Monday, April 9, 2012

Painted Redwood



On Fractions

I heard this theory in a movie once that maybe our souls are only fractions of the original souls.  Not all that long ago there weren't even a million people on the planet, each supposedly with their own unique soul.  Fast forward to today where we've crossed over seven billion people on the planet.  Where did the souls for all these people come from?  If you believe that our souls are just some form of energy then you probably accept the idea that energy cannot be destroyed, only transferred or transformed.  The same is true about the creation of energy.  It had to come from somewhere.  So either we're drawing our soul's energy from some seemingly endless cosmic vat or we're cleaving off a piece with each new person.  In that situation then wouldn't it stand to reason that those of us born in the last 50,000 years are a fraction of what the people before us were?  If we're born incomplete then that may explain why many of us feel scattered and lost.  We're looking for something that makes us whole again.  It could also be why we seek out companionship so much.

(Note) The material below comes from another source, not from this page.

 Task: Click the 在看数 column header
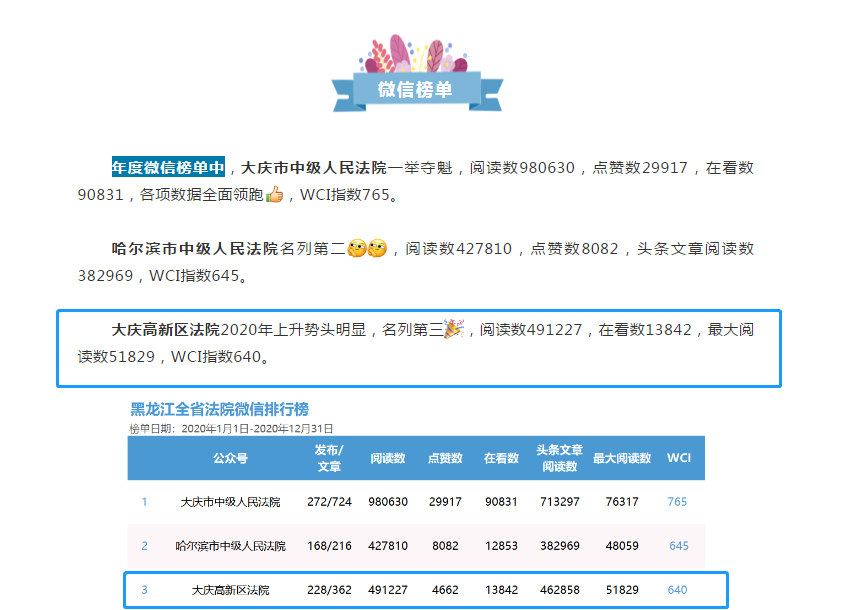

If you were get a chance to read about some of the alien conspiracies out there you'll eventually come across the one that believes our race has been infiltrated by lizard people who look like humans, but aren't.  It sounds like something from a bad science fiction story (that they've made into a TV mini-series).  It's strange that some people truly believe this is the case and that these lizard people are here to do whatever lizard people do, all of it bad.  Now I don't believe there are alien lizard people hiding in plain sight, but I do think it's a somewhat interesting tip of an iceberg.  There is an idea that each of us has something called a Reptilian Brain.  This part of our brain is all about survival, with no consideration for emotion.  Instead its only function is to worry about fight, flight, food, and reproduction.  Basically pure instinct.  What if instead of lizard people there are those who are controlled by their reptilian brain more than anything else?  Combined with the idea that we're already fragments of souls, incomplete and constantly hunting for a sense of wholeness, you have a person who by many standards wouldn't be quite human.  Sure they may look human and a majority of the time they may act human, but it's a mask they wear.  We call those people sociopaths.  Someone who doesn't know (or care) about right and wrong.  They simply do whatever they want regardless of consequence or impact on other people.  I've talked about how people with Asperger's tend to lack empathy.  This doesn't make them a bad person.  Their brains simply do not work in a way that processes something like empathy.  Does that mean another part of their brain is more dominant?  Now I'm not saying that sociopaths aren't responsible for who they are, but I wonder if maybe they're simply people whose reptilian brains are in charge.

It's sometimes hard to imagine what's really controlling who we are.  From one perspective we're simply a bundle of electrified chemicals that course through a body, simulating a sense of self and awareness.  Reality as we know it could just be chemistry working overtime to make sure that we keep on existing for the sake of existing.  Our whole lives could be nothing more than a feeble attempt at trying to create perpetual motion.  If that's true then what we think of as a soul is really just our power source.  It's that thing that animates those chemicals and nothing more.  If you were to damage the system everything that we are could be lost.  Someone with massive head trauma may never fully recover, meaning the person they were is gone forever.  That kind of goes against the idea that we have souls since all it takes to fundamentally change who we are is interruption of a few key chemicals for a short period of time.  It doesn't even take an injury to change our personalities.  Add alcohol or drugs to the system and some people become someone else.  One could argue that they've always been that person, but it's hard to say since a person may never know what they'd become if you introduced them to a foreign chemical.

On the other side though is the idea that our body is just a vessel for our soul or spirit.  We are greater than the sum of our parts.  While our bodies may be precariously held together the thing that makes us who we are will never change.  The vehicle that carries us could become damaged and we may find ourselves trapped inside ourselves, we will never change.  That is of course assuming that we were ever whole to begin with.